#### Data lines

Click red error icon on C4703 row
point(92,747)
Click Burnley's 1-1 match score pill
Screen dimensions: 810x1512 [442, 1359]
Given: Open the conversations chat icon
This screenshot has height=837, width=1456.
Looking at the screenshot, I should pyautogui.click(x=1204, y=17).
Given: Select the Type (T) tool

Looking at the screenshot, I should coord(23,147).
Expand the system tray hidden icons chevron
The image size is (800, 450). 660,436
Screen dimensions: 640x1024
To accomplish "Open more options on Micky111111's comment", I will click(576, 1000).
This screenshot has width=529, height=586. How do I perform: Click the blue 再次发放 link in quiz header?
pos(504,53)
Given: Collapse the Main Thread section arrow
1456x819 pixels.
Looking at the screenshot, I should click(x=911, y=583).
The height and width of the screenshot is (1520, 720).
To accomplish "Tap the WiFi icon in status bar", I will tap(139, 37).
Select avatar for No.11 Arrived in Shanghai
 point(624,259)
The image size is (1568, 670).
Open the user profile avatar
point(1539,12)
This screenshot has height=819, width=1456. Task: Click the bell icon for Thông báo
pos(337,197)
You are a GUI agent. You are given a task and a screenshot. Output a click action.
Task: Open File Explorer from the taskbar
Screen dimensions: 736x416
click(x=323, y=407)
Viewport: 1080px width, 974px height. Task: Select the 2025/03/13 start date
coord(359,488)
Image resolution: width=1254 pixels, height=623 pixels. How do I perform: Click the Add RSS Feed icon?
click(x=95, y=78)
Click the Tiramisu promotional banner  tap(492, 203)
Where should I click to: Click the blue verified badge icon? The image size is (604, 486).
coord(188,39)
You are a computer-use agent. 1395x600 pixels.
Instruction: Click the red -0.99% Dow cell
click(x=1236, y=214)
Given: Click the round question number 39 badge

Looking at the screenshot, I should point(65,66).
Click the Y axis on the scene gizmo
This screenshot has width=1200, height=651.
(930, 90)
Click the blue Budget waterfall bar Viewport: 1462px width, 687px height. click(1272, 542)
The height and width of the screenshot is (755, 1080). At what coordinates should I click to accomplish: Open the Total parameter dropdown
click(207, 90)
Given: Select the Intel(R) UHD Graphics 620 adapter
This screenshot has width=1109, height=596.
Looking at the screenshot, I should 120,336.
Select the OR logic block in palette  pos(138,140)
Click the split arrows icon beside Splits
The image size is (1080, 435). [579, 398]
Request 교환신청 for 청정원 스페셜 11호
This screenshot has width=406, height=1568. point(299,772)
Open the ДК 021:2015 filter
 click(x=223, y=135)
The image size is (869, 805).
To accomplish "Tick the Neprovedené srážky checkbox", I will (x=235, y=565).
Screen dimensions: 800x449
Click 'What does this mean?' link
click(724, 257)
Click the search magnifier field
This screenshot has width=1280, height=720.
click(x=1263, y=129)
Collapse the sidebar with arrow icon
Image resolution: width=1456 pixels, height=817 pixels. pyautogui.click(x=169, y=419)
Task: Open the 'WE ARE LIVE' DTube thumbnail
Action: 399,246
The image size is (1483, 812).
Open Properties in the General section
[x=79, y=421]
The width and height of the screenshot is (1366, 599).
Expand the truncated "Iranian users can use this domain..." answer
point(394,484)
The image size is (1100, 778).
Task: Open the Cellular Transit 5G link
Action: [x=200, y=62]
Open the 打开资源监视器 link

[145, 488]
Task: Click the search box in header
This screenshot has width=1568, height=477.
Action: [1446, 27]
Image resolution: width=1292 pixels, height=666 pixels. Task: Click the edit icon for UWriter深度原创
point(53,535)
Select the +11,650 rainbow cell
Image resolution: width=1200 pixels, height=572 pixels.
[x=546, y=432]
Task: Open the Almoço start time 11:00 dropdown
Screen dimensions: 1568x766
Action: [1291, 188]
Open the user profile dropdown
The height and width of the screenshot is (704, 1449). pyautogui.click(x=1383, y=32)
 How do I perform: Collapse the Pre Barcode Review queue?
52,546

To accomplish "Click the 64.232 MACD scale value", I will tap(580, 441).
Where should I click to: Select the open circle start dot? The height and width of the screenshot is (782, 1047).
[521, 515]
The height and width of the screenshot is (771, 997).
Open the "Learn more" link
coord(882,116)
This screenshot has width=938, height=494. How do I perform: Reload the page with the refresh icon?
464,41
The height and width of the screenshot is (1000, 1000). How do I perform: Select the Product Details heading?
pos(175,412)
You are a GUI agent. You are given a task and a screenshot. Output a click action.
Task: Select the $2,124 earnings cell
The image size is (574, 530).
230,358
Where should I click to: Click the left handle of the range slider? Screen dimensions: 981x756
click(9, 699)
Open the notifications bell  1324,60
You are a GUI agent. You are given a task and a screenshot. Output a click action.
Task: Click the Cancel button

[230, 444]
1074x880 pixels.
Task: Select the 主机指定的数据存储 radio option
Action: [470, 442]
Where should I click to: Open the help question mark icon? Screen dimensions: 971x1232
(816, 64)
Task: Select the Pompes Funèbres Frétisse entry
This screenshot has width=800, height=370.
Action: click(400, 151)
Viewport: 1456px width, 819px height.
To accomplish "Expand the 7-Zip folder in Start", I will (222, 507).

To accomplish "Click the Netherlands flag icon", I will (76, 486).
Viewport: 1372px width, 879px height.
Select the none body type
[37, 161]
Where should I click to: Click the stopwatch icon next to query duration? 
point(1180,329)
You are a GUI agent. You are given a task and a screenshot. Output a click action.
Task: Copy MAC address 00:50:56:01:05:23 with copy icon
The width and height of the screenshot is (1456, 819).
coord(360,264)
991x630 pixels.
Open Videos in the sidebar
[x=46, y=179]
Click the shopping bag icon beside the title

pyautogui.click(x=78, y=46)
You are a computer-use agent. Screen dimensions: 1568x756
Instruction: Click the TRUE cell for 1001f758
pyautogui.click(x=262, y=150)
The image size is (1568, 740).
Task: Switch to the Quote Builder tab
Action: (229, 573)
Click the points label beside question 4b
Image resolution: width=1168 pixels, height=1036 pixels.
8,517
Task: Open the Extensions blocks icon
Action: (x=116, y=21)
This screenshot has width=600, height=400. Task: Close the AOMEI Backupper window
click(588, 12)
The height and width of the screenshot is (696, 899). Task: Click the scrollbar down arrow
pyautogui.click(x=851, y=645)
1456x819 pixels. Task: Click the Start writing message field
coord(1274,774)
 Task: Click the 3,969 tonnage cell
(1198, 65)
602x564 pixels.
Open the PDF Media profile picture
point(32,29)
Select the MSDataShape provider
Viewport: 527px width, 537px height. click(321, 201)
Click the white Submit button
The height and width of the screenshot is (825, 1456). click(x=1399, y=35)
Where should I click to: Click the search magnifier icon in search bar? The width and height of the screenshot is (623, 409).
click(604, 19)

########

Copy out all of the items above word for word.

Click red error icon on C4703 row
point(92,747)
Click Burnley's 1-1 match score pill
Screen dimensions: 810x1512 [442, 1359]
Given: Open the conversations chat icon
This screenshot has height=837, width=1456.
Looking at the screenshot, I should pyautogui.click(x=1204, y=17).
Given: Select the Type (T) tool

Looking at the screenshot, I should coord(23,147).
Expand the system tray hidden icons chevron
The image size is (800, 450). 660,436
Screen dimensions: 640x1024
To accomplish "Open more options on Micky111111's comment", I will click(576, 1000).
This screenshot has width=529, height=586. How do I perform: Click the blue 再次发放 link in quiz header?
pos(504,53)
Given: Collapse the Main Thread section arrow
1456x819 pixels.
Looking at the screenshot, I should click(x=911, y=583).
The height and width of the screenshot is (1520, 720).
To accomplish "Tap the WiFi icon in status bar", I will tap(139, 37).
Select avatar for No.11 Arrived in Shanghai
 point(624,259)
The image size is (1568, 670).
Open the user profile avatar
point(1539,12)
This screenshot has height=819, width=1456. Task: Click the bell icon for Thông báo
pos(337,197)
You are a GUI agent. You are given a task and a screenshot. Output a click action.
Task: Open File Explorer from the taskbar
Screen dimensions: 736x416
click(x=323, y=407)
Viewport: 1080px width, 974px height. Task: Select the 2025/03/13 start date
coord(359,488)
Image resolution: width=1254 pixels, height=623 pixels. How do I perform: Click the Add RSS Feed icon?
click(x=95, y=78)
Click the Tiramisu promotional banner  tap(492, 203)
Where should I click to: Click the blue verified badge icon? The image size is (604, 486).
coord(188,39)
You are a computer-use agent. 1395x600 pixels.
Instruction: Click the red -0.99% Dow cell
click(x=1236, y=214)
Given: Click the round question number 39 badge

Looking at the screenshot, I should point(65,66).
Click the Y axis on the scene gizmo
This screenshot has width=1200, height=651.
(930, 90)
Click the blue Budget waterfall bar Viewport: 1462px width, 687px height. click(1272, 542)
The height and width of the screenshot is (755, 1080). At what coordinates should I click to accomplish: Open the Total parameter dropdown
click(207, 90)
Given: Select the Intel(R) UHD Graphics 620 adapter
This screenshot has width=1109, height=596.
Looking at the screenshot, I should 120,336.
Select the OR logic block in palette  pos(138,140)
Click the split arrows icon beside Splits
The image size is (1080, 435). [579, 398]
Request 교환신청 for 청정원 스페셜 11호
This screenshot has width=406, height=1568. point(299,772)
Open the ДК 021:2015 filter
 click(x=223, y=135)
The image size is (869, 805).
To accomplish "Tick the Neprovedené srážky checkbox", I will (x=235, y=565).
Screen dimensions: 800x449
Click 'What does this mean?' link
click(724, 257)
Click the search magnifier field
This screenshot has width=1280, height=720.
click(x=1263, y=129)
Collapse the sidebar with arrow icon
Image resolution: width=1456 pixels, height=817 pixels. pyautogui.click(x=169, y=419)
Task: Open the 'WE ARE LIVE' DTube thumbnail
Action: 399,246
The image size is (1483, 812).
Open Properties in the General section
[x=79, y=421]
The width and height of the screenshot is (1366, 599).
Expand the truncated "Iranian users can use this domain..." answer
point(394,484)
The image size is (1100, 778).
Task: Open the Cellular Transit 5G link
Action: [x=200, y=62]
Open the 打开资源监视器 link

[145, 488]
Task: Click the search box in header
This screenshot has width=1568, height=477.
Action: [1446, 27]
Image resolution: width=1292 pixels, height=666 pixels. Task: Click the edit icon for UWriter深度原创
point(53,535)
Select the +11,650 rainbow cell
Image resolution: width=1200 pixels, height=572 pixels.
[x=546, y=432]
Task: Open the Almoço start time 11:00 dropdown
Screen dimensions: 1568x766
Action: [1291, 188]
Open the user profile dropdown
The height and width of the screenshot is (704, 1449). pyautogui.click(x=1383, y=32)
 How do I perform: Collapse the Pre Barcode Review queue?
52,546

To accomplish "Click the 64.232 MACD scale value", I will tap(580, 441).
Where should I click to: Select the open circle start dot? The height and width of the screenshot is (782, 1047).
[521, 515]
The height and width of the screenshot is (771, 997).
Open the "Learn more" link
coord(882,116)
This screenshot has width=938, height=494. How do I perform: Reload the page with the refresh icon?
464,41
The height and width of the screenshot is (1000, 1000). How do I perform: Select the Product Details heading?
pos(175,412)
You are a GUI agent. You are given a task and a screenshot. Output a click action.
Task: Select the $2,124 earnings cell
The image size is (574, 530).
230,358
Where should I click to: Click the left handle of the range slider? Screen dimensions: 981x756
click(9, 699)
Open the notifications bell  1324,60
You are a GUI agent. You are given a task and a screenshot. Output a click action.
Task: Click the Cancel button

[230, 444]
1074x880 pixels.
Task: Select the 主机指定的数据存储 radio option
Action: [470, 442]
Where should I click to: Open the help question mark icon? Screen dimensions: 971x1232
(816, 64)
Task: Select the Pompes Funèbres Frétisse entry
This screenshot has width=800, height=370.
Action: click(400, 151)
Viewport: 1456px width, 819px height.
To accomplish "Expand the 7-Zip folder in Start", I will (222, 507).

To accomplish "Click the Netherlands flag icon", I will (76, 486).
Viewport: 1372px width, 879px height.
Select the none body type
[37, 161]
Where should I click to: Click the stopwatch icon next to query duration? 
point(1180,329)
You are a GUI agent. You are given a task and a screenshot. Output a click action.
Task: Copy MAC address 00:50:56:01:05:23 with copy icon
The width and height of the screenshot is (1456, 819).
coord(360,264)
991x630 pixels.
Open Videos in the sidebar
[x=46, y=179]
Click the shopping bag icon beside the title

pyautogui.click(x=78, y=46)
You are a computer-use agent. Screen dimensions: 1568x756
Instruction: Click the TRUE cell for 1001f758
pyautogui.click(x=262, y=150)
The image size is (1568, 740).
Task: Switch to the Quote Builder tab
Action: (229, 573)
Click the points label beside question 4b
Image resolution: width=1168 pixels, height=1036 pixels.
8,517
Task: Open the Extensions blocks icon
Action: (x=116, y=21)
This screenshot has width=600, height=400. Task: Close the AOMEI Backupper window
click(588, 12)
The height and width of the screenshot is (696, 899). Task: Click the scrollbar down arrow
pyautogui.click(x=851, y=645)
1456x819 pixels. Task: Click the Start writing message field
coord(1274,774)
 Task: Click the 3,969 tonnage cell
(1198, 65)
602x564 pixels.
Open the PDF Media profile picture
point(32,29)
Select the MSDataShape provider
Viewport: 527px width, 537px height. click(321, 201)
Click the white Submit button
The height and width of the screenshot is (825, 1456). click(x=1399, y=35)
Where should I click to: Click the search magnifier icon in search bar? The width and height of the screenshot is (623, 409).
click(604, 19)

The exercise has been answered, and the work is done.